**What you are asked to do**
Rewrite the lines below as a numbered list, leaving out any blank lines.

╭──

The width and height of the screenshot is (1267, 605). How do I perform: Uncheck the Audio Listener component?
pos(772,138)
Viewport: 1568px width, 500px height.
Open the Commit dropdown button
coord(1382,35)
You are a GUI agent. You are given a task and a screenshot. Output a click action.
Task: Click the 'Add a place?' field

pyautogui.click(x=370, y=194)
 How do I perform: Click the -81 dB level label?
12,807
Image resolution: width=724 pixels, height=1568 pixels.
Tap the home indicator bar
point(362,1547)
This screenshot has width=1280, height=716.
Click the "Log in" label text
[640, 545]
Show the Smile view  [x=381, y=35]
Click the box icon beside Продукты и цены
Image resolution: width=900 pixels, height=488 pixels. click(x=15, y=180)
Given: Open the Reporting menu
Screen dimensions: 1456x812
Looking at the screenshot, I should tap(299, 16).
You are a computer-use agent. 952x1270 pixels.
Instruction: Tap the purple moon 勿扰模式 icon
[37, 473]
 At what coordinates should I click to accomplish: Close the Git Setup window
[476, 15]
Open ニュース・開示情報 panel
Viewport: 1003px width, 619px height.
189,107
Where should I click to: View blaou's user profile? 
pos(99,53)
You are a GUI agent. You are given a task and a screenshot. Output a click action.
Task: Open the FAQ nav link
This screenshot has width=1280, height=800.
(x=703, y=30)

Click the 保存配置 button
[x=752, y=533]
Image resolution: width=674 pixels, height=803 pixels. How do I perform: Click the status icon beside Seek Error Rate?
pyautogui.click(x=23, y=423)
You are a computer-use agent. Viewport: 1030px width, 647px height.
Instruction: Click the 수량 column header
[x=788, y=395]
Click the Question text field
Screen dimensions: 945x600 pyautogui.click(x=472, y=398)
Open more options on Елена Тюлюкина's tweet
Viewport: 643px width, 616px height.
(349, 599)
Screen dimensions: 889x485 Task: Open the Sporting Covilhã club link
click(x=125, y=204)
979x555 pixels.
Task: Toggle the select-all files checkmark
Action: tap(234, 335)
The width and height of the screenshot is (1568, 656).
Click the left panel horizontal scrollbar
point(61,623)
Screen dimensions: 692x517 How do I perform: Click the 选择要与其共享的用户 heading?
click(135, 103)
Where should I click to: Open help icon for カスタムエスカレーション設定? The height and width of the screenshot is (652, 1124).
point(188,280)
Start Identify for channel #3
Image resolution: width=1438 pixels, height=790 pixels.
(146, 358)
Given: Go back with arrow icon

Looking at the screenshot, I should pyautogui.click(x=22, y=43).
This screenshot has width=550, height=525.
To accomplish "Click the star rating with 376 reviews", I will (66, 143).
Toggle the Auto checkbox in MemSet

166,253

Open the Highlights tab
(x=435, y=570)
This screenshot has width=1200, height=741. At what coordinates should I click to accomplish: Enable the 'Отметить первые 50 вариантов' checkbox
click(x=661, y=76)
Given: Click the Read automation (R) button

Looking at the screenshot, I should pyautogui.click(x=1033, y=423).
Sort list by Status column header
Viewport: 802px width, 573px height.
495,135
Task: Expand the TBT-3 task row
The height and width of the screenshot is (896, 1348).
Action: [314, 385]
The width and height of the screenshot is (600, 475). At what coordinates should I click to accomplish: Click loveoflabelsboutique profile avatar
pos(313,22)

╰──

**Answer for the task**
1. The width and height of the screenshot is (1267, 605). How do I perform: Uncheck the Audio Listener component?
2. pos(772,138)
3. Viewport: 1568px width, 500px height.
4. Open the Commit dropdown button
5. coord(1382,35)
6. You are a GUI agent. You are given a task and a screenshot. Output a click action.
7. Task: Click the 'Add a place?' field
8. pyautogui.click(x=370, y=194)
9.  How do I perform: Click the -81 dB level label?
10. 12,807
11. Image resolution: width=724 pixels, height=1568 pixels.
12. Tap the home indicator bar
13. point(362,1547)
14. This screenshot has width=1280, height=716.
15. Click the "Log in" label text
16. [640, 545]
17. Show the Smile view  [x=381, y=35]
18. Click the box icon beside Продукты и цены
19. Image resolution: width=900 pixels, height=488 pixels. click(x=15, y=180)
20. Given: Open the Reporting menu
21. Screen dimensions: 1456x812
22. Looking at the screenshot, I should tap(299, 16).
23. You are a computer-use agent. 952x1270 pixels.
24. Instruction: Tap the purple moon 勿扰模式 icon
25. [37, 473]
26.  At what coordinates should I click to accomplish: Close the Git Setup window
27. [476, 15]
28. Open ニュース・開示情報 panel
29. Viewport: 1003px width, 619px height.
30. 189,107
31. Where should I click to: View blaou's user profile? 
32. pos(99,53)
33. You are a GUI agent. You are given a task and a screenshot. Output a click action.
34. Task: Open the FAQ nav link
35. This screenshot has width=1280, height=800.
36. (x=703, y=30)
37. Click the 保存配置 button
38. [x=752, y=533]
39. Image resolution: width=674 pixels, height=803 pixels. How do I perform: Click the status icon beside Seek Error Rate?
40. pyautogui.click(x=23, y=423)
41. You are a computer-use agent. Viewport: 1030px width, 647px height.
42. Instruction: Click the 수량 column header
43. [x=788, y=395]
44. Click the Question text field
45. Screen dimensions: 945x600 pyautogui.click(x=472, y=398)
46. Open more options on Елена Тюлюкина's tweet
47. Viewport: 643px width, 616px height.
48. (349, 599)
49. Screen dimensions: 889x485 Task: Open the Sporting Covilhã club link
50. click(x=125, y=204)
51. 979x555 pixels.
52. Task: Toggle the select-all files checkmark
53. Action: tap(234, 335)
54. The width and height of the screenshot is (1568, 656).
55. Click the left panel horizontal scrollbar
56. point(61,623)
57. Screen dimensions: 692x517 How do I perform: Click the 选择要与其共享的用户 heading?
58. click(135, 103)
59. Where should I click to: Open help icon for カスタムエスカレーション設定? The height and width of the screenshot is (652, 1124).
60. point(188,280)
61. Start Identify for channel #3
62. Image resolution: width=1438 pixels, height=790 pixels.
63. (146, 358)
64. Given: Go back with arrow icon
65. Looking at the screenshot, I should pyautogui.click(x=22, y=43).
66. This screenshot has width=550, height=525.
67. To accomplish "Click the star rating with 376 reviews", I will (66, 143).
68. Toggle the Auto checkbox in MemSet
69. 166,253
70. Open the Highlights tab
71. (x=435, y=570)
72. This screenshot has width=1200, height=741. At what coordinates should I click to accomplish: Enable the 'Отметить первые 50 вариантов' checkbox
73. click(x=661, y=76)
74. Given: Click the Read automation (R) button
75. Looking at the screenshot, I should pyautogui.click(x=1033, y=423).
76. Sort list by Status column header
77. Viewport: 802px width, 573px height.
78. 495,135
79. Task: Expand the TBT-3 task row
80. The height and width of the screenshot is (896, 1348).
81. Action: [314, 385]
82. The width and height of the screenshot is (600, 475). At what coordinates should I click to accomplish: Click loveoflabelsboutique profile avatar
83. pos(313,22)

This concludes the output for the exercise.